常遇春凑近前来,好似看出了些门道,大为赞赏不止,宋青书对阵法一道向来并不感冒。可他也知黄药师所留阵法,必定是厉害非常,常遇春立即邀请三人进屋,叫人拿来笔墨,徐书义复画,小昭复述,将阵法记录了下来。
宋青书瞧着常遇春性格直爽豪迈,知道他个是英雄人物,藏在这山中实在可惜了,遂劝道:“如今南方红巾四起,尊驾有兵有粮,为何不趁机做些大事!”常遇春朝他一拱手,说道:“不瞒宋少侠,我本也是明教中人,不得已才在此地落草为寇,其实我心中也早有此意,只是……一时没什么好去处。”他说完,又转头看了看徐书义。宋青书立即为他介绍:“这位是昔年甘凉道上的‘龙虎剑’徐大侠。
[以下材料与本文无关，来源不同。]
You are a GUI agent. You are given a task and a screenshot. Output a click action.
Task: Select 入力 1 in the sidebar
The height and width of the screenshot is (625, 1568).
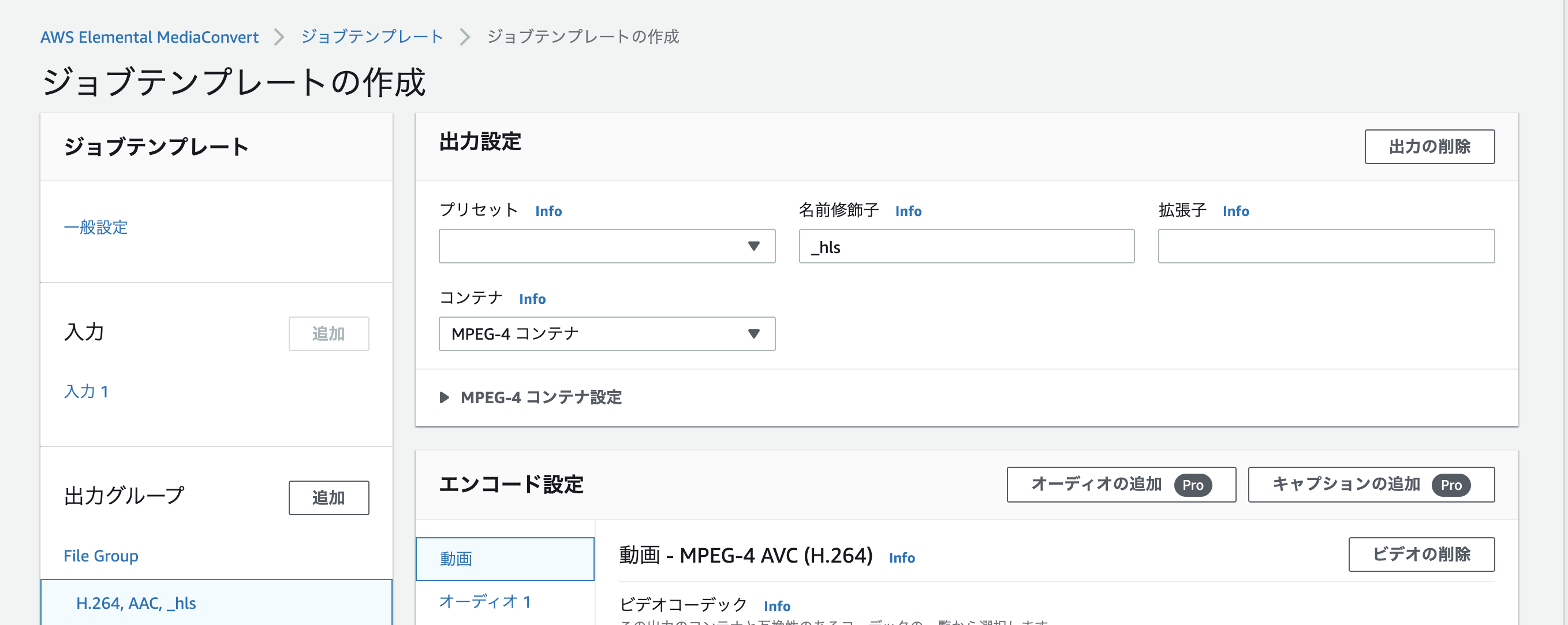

”
“竟不知我这小小寨中,还是藏龙卧虎!”他面带笑意,对着徐书义亦是抱拳一礼,徐书义这般窝囊样子也不知有多久了,一时有些反应不来,生疏得回了一礼,这才有些当年闯荡江湖的感觉。
常遇春备了酒水,宋青书只匆匆与他二人对饮数杯,就站起身来,直言自己还得赶路,常遇春一路将他送至山下,徐书义早已是自饮自酌,喝得酩酊大醉,他转头看去,又实在是放心不过这徐书义,只能低声言语,偷偷求常遇春照顾他一番,将那韩山童人头托付下来,再说起前几日那丐帮二人所言“徐真一”在南方大胜之事,言下之意让他南下投军。
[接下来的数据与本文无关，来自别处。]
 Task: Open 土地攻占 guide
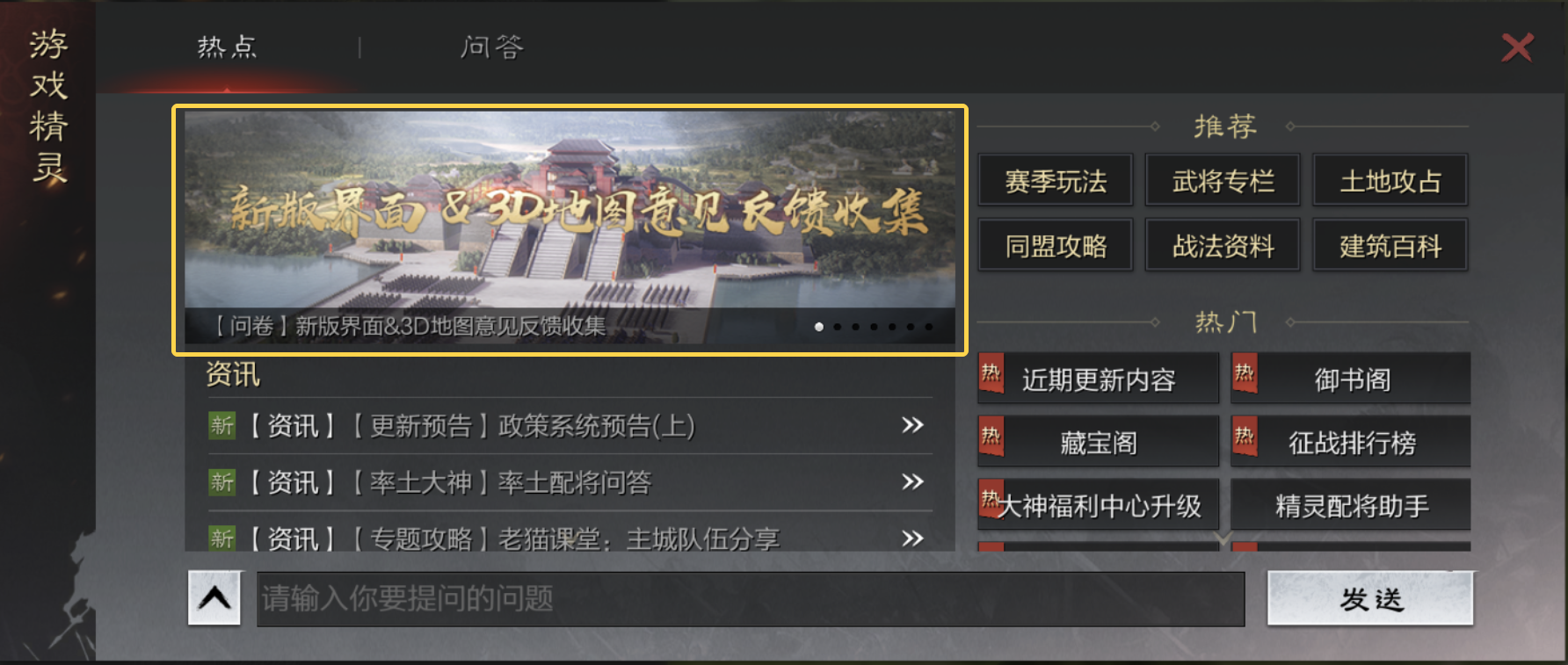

这等大事,常遇春正感为难,哪想到徐书义踉跄行来,一把抢过了盒子,道:“那徐......什么...都……是本家兄弟……让我来!”常遇春当即升他为什长,着他处理此事。宋青书不解,常遇春回答道:“我虽不知这位徐兄弟有什么大灾大难,但给他个事情做,总比让他天天自哀自怨的发愁好罢。”
……
他领着小昭二人自水路北向而行,小昭天真烂漫,蕙质兰心,所见所闻都喜欢问个不停,宋青书虽不是个掉书袋的,但若是自己所知,也乐得与她说上一说,这一路上自是不觉乏味,倒还有些妙趣横生。
这日来到大都,果然是恢弘壮阔,气势雄伟,但一进城,及目所见,黄发碧眼者是大有人在,反倒小昭更似本地之人,他倒像是个外来的。二人寻了个客栈,宋青书问到了万安寺的具体方位,便只说要出去散散心,让小昭安心等在客栈之中。可小昭心思机敏,哪里能骗得过她,她嫣然一笑:“公子骗人,哪有转一转还需佩剑的!”
原来这些时日中,小昭总是日日抱着真武剑,丫头似得站在他身后,不觉间二人都习惯了。她见宋青书提了剑来,便知他有大事去做,只言宋青书一人太过显眼,好说歹说都要跟着。宋青书听了,计上心来,也就随她,拿出几锭银子,叫小二出门备了衣裳物件,给小昭扮了个大家小姐模样,自己则装作个打手立在她身后,这样二人上街倒也没那么显眼了。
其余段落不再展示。